## Exercise requirements
Copy the records below line for line, without changing anything.

## Dataset entries
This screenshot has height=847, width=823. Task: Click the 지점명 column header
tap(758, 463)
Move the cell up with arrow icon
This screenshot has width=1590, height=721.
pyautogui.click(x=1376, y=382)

## Written solution
This screenshot has height=847, width=823. Task: Click the 지점명 column header
tap(758, 463)
Move the cell up with arrow icon
This screenshot has width=1590, height=721.
pyautogui.click(x=1376, y=382)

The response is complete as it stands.